= Beginning of Section =
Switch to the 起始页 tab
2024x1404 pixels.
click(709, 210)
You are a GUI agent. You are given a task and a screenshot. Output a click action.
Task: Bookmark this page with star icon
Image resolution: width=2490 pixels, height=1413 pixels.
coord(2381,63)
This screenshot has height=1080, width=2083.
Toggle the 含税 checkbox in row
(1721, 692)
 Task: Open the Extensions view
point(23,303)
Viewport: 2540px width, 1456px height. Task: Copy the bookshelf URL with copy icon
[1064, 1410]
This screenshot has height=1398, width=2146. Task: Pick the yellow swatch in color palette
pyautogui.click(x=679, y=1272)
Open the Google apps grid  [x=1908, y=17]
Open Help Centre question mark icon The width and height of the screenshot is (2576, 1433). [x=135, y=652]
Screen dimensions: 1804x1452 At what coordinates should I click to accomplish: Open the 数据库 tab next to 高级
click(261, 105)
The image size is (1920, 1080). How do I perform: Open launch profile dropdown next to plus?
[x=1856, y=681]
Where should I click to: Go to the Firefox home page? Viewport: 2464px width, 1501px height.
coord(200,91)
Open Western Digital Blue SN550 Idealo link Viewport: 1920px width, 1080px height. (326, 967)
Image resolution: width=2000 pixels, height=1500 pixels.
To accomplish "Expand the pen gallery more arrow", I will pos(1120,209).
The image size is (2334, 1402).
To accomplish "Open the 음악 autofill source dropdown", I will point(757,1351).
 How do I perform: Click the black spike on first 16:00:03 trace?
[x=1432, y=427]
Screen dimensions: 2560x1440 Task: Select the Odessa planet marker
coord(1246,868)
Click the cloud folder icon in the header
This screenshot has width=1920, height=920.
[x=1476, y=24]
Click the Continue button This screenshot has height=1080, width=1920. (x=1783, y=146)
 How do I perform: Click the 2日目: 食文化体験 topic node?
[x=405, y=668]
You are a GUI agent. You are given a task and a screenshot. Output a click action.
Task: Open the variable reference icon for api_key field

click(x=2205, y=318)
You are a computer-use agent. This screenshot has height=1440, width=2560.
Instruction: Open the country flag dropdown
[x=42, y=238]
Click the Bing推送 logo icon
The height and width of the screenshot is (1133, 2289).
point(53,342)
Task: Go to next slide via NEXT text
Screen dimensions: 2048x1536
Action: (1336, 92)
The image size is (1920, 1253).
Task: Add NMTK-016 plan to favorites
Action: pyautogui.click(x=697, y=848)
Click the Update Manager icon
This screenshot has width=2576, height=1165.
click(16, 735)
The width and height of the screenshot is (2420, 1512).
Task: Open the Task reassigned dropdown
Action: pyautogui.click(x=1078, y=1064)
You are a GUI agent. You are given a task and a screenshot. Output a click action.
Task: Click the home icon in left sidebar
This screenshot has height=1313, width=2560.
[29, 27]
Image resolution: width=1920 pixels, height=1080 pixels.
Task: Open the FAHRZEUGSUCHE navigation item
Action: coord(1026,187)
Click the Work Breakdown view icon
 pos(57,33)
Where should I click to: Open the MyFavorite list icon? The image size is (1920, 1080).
= End of Section =
Goal of the exercise ▸ Take the lines above from the one holding "Click the Work Breakdown view icon" to the last and output them exactly.

Written solution ▸
Click the Work Breakdown view icon
 pos(57,33)
Where should I click to: Open the MyFavorite list icon? The image size is (1920, 1080).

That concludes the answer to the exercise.